Rows of pointing data:
##############################
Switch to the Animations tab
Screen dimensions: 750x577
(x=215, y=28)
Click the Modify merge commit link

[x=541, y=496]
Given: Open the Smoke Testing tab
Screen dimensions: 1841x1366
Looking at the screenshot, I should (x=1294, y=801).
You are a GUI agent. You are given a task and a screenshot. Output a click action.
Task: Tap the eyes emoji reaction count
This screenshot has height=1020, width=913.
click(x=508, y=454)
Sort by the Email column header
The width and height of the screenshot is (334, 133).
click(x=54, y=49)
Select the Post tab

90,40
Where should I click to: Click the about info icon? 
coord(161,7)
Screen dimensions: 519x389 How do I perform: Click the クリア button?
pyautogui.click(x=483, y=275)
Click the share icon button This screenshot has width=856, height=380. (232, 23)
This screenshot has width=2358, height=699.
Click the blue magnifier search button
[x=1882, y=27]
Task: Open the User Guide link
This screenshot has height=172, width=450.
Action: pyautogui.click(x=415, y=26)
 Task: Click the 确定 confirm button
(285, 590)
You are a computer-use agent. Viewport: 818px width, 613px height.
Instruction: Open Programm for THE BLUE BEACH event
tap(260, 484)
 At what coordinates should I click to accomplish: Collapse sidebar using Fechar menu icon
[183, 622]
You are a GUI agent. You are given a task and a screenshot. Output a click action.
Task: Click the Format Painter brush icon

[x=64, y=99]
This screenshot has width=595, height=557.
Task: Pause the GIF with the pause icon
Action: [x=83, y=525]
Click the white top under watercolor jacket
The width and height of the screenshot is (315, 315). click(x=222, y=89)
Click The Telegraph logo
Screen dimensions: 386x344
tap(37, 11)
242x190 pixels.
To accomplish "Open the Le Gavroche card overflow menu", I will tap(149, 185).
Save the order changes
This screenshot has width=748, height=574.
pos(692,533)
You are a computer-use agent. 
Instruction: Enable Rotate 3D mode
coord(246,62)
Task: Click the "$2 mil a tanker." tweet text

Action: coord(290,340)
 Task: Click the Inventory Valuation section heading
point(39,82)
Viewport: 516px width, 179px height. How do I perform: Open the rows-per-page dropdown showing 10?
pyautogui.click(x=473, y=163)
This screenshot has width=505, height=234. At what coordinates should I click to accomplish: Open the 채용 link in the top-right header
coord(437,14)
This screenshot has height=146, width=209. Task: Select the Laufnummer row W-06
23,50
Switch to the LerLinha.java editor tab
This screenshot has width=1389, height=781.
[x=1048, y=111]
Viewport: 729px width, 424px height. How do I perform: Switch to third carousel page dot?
##############################
- Given request
Can you repeat every line above word for word, from the first through the last?

- Worked solution
Switch to the Animations tab
Screen dimensions: 750x577
(x=215, y=28)
Click the Modify merge commit link

[x=541, y=496]
Given: Open the Smoke Testing tab
Screen dimensions: 1841x1366
Looking at the screenshot, I should (x=1294, y=801).
You are a GUI agent. You are given a task and a screenshot. Output a click action.
Task: Tap the eyes emoji reaction count
This screenshot has height=1020, width=913.
click(x=508, y=454)
Sort by the Email column header
The width and height of the screenshot is (334, 133).
click(x=54, y=49)
Select the Post tab

90,40
Where should I click to: Click the about info icon? 
coord(161,7)
Screen dimensions: 519x389 How do I perform: Click the クリア button?
pyautogui.click(x=483, y=275)
Click the share icon button This screenshot has width=856, height=380. (232, 23)
This screenshot has width=2358, height=699.
Click the blue magnifier search button
[x=1882, y=27]
Task: Open the User Guide link
This screenshot has height=172, width=450.
Action: pyautogui.click(x=415, y=26)
 Task: Click the 确定 confirm button
(285, 590)
You are a computer-use agent. Viewport: 818px width, 613px height.
Instruction: Open Programm for THE BLUE BEACH event
tap(260, 484)
 At what coordinates should I click to accomplish: Collapse sidebar using Fechar menu icon
[183, 622]
You are a GUI agent. You are given a task and a screenshot. Output a click action.
Task: Click the Format Painter brush icon

[x=64, y=99]
This screenshot has width=595, height=557.
Task: Pause the GIF with the pause icon
Action: [x=83, y=525]
Click the white top under watercolor jacket
The width and height of the screenshot is (315, 315). click(x=222, y=89)
Click The Telegraph logo
Screen dimensions: 386x344
tap(37, 11)
242x190 pixels.
To accomplish "Open the Le Gavroche card overflow menu", I will tap(149, 185).
Save the order changes
This screenshot has width=748, height=574.
pos(692,533)
You are a computer-use agent. 
Instruction: Enable Rotate 3D mode
coord(246,62)
Task: Click the "$2 mil a tanker." tweet text

Action: coord(290,340)
 Task: Click the Inventory Valuation section heading
point(39,82)
Viewport: 516px width, 179px height. How do I perform: Open the rows-per-page dropdown showing 10?
pyautogui.click(x=473, y=163)
This screenshot has width=505, height=234. At what coordinates should I click to accomplish: Open the 채용 link in the top-right header
coord(437,14)
This screenshot has height=146, width=209. Task: Select the Laufnummer row W-06
23,50
Switch to the LerLinha.java editor tab
This screenshot has width=1389, height=781.
[x=1048, y=111]
Viewport: 729px width, 424px height. How do I perform: Switch to third carousel page dot?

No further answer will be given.